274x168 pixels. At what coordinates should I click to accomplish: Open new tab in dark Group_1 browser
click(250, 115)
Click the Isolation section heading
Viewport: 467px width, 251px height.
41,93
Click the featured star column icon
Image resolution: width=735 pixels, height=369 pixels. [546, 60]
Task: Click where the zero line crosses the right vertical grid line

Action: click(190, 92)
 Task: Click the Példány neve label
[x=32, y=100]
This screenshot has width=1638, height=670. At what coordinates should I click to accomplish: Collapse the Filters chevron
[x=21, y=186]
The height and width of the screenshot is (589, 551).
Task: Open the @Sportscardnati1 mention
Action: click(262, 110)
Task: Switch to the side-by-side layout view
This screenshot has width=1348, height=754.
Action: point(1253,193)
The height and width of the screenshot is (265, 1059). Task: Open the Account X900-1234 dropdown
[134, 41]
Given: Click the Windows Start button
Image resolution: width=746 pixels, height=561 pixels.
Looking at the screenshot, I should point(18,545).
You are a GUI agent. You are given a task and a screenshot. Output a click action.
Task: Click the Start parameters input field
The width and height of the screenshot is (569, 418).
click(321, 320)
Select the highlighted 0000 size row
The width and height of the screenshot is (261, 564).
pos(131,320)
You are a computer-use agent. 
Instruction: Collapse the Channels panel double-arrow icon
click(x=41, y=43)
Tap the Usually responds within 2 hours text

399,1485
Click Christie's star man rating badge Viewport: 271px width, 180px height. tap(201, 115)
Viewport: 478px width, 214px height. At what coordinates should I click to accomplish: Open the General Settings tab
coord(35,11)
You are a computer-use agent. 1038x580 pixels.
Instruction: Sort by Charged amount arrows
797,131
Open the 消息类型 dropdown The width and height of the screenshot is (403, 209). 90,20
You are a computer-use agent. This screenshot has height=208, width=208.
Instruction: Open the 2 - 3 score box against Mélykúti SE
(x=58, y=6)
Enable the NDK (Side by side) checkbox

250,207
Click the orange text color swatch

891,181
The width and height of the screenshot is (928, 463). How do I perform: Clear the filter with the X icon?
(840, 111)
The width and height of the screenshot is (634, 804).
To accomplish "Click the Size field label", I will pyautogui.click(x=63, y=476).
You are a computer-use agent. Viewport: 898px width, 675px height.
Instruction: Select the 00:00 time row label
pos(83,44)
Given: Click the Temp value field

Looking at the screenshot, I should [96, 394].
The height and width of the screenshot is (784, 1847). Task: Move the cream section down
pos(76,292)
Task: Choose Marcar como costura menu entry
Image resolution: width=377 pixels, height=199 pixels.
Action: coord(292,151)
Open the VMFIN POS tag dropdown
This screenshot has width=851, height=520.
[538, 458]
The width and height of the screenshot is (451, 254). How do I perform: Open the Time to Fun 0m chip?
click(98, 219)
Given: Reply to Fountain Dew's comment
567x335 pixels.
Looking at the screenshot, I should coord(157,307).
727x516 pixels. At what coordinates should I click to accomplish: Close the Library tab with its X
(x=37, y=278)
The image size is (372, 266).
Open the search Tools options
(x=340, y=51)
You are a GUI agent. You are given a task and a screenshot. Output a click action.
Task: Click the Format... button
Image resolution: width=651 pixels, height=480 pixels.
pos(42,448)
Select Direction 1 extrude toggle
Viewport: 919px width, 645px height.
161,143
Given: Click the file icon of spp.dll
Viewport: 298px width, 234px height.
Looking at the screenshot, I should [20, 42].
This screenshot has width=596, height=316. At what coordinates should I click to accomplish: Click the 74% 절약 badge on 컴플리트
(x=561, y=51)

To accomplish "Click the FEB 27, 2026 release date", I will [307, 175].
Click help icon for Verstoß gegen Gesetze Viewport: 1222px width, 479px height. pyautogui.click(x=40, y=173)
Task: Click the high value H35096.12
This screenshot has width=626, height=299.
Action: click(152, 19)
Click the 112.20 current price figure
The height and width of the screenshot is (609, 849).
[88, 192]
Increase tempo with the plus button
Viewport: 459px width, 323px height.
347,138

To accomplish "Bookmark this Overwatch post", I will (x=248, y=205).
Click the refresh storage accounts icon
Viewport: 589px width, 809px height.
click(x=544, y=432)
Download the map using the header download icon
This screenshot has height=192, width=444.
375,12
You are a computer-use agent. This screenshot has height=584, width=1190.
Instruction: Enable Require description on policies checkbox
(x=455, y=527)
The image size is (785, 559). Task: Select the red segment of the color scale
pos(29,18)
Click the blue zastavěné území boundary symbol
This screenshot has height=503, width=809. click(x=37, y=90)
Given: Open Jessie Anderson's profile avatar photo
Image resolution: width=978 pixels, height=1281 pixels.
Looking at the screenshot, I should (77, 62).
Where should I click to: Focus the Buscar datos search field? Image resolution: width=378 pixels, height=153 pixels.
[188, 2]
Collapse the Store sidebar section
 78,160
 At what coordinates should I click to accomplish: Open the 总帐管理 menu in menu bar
----
WHAT YOU NEED TO DO:
An exact copy of the material above is needed.

SOLUTION FOR THIS EXERCISE:
274x168 pixels. At what coordinates should I click to accomplish: Open new tab in dark Group_1 browser
click(250, 115)
Click the Isolation section heading
Viewport: 467px width, 251px height.
41,93
Click the featured star column icon
Image resolution: width=735 pixels, height=369 pixels. [546, 60]
Task: Click where the zero line crosses the right vertical grid line

Action: click(190, 92)
 Task: Click the Példány neve label
[x=32, y=100]
This screenshot has width=1638, height=670. At what coordinates should I click to accomplish: Collapse the Filters chevron
[x=21, y=186]
The height and width of the screenshot is (589, 551).
Task: Open the @Sportscardnati1 mention
Action: click(262, 110)
Task: Switch to the side-by-side layout view
This screenshot has width=1348, height=754.
Action: point(1253,193)
The height and width of the screenshot is (265, 1059). Task: Open the Account X900-1234 dropdown
[134, 41]
Given: Click the Windows Start button
Image resolution: width=746 pixels, height=561 pixels.
Looking at the screenshot, I should point(18,545).
You are a GUI agent. You are given a task and a screenshot. Output a click action.
Task: Click the Start parameters input field
The width and height of the screenshot is (569, 418).
click(321, 320)
Select the highlighted 0000 size row
The width and height of the screenshot is (261, 564).
pos(131,320)
You are a computer-use agent. 
Instruction: Collapse the Channels panel double-arrow icon
click(x=41, y=43)
Tap the Usually responds within 2 hours text

399,1485
Click Christie's star man rating badge Viewport: 271px width, 180px height. tap(201, 115)
Viewport: 478px width, 214px height. At what coordinates should I click to accomplish: Open the General Settings tab
coord(35,11)
You are a computer-use agent. 1038x580 pixels.
Instruction: Sort by Charged amount arrows
797,131
Open the 消息类型 dropdown The width and height of the screenshot is (403, 209). 90,20
You are a computer-use agent. This screenshot has height=208, width=208.
Instruction: Open the 2 - 3 score box against Mélykúti SE
(x=58, y=6)
Enable the NDK (Side by side) checkbox

250,207
Click the orange text color swatch

891,181
The width and height of the screenshot is (928, 463). How do I perform: Clear the filter with the X icon?
(840, 111)
The width and height of the screenshot is (634, 804).
To accomplish "Click the Size field label", I will pyautogui.click(x=63, y=476).
You are a computer-use agent. Viewport: 898px width, 675px height.
Instruction: Select the 00:00 time row label
pos(83,44)
Given: Click the Temp value field

Looking at the screenshot, I should [96, 394].
The height and width of the screenshot is (784, 1847). Task: Move the cream section down
pos(76,292)
Task: Choose Marcar como costura menu entry
Image resolution: width=377 pixels, height=199 pixels.
Action: coord(292,151)
Open the VMFIN POS tag dropdown
This screenshot has width=851, height=520.
[538, 458]
The width and height of the screenshot is (451, 254). How do I perform: Open the Time to Fun 0m chip?
click(98, 219)
Given: Reply to Fountain Dew's comment
567x335 pixels.
Looking at the screenshot, I should coord(157,307).
727x516 pixels. At what coordinates should I click to accomplish: Close the Library tab with its X
(x=37, y=278)
The image size is (372, 266).
Open the search Tools options
(x=340, y=51)
You are a GUI agent. You are given a task and a screenshot. Output a click action.
Task: Click the Format... button
Image resolution: width=651 pixels, height=480 pixels.
pos(42,448)
Select Direction 1 extrude toggle
Viewport: 919px width, 645px height.
161,143
Given: Click the file icon of spp.dll
Viewport: 298px width, 234px height.
Looking at the screenshot, I should [20, 42].
This screenshot has width=596, height=316. At what coordinates should I click to accomplish: Click the 74% 절약 badge on 컴플리트
(x=561, y=51)

To accomplish "Click the FEB 27, 2026 release date", I will [307, 175].
Click help icon for Verstoß gegen Gesetze Viewport: 1222px width, 479px height. pyautogui.click(x=40, y=173)
Task: Click the high value H35096.12
This screenshot has width=626, height=299.
Action: click(152, 19)
Click the 112.20 current price figure
The height and width of the screenshot is (609, 849).
[88, 192]
Increase tempo with the plus button
Viewport: 459px width, 323px height.
347,138

To accomplish "Bookmark this Overwatch post", I will (x=248, y=205).
Click the refresh storage accounts icon
Viewport: 589px width, 809px height.
click(x=544, y=432)
Download the map using the header download icon
This screenshot has height=192, width=444.
375,12
You are a computer-use agent. This screenshot has height=584, width=1190.
Instruction: Enable Require description on policies checkbox
(x=455, y=527)
The image size is (785, 559). Task: Select the red segment of the color scale
pos(29,18)
Click the blue zastavěné území boundary symbol
This screenshot has height=503, width=809. click(x=37, y=90)
Given: Open Jessie Anderson's profile avatar photo
Image resolution: width=978 pixels, height=1281 pixels.
Looking at the screenshot, I should (77, 62).
Where should I click to: Focus the Buscar datos search field? Image resolution: width=378 pixels, height=153 pixels.
[188, 2]
Collapse the Store sidebar section
 78,160
 At what coordinates should I click to accomplish: Open the 总帐管理 menu in menu bar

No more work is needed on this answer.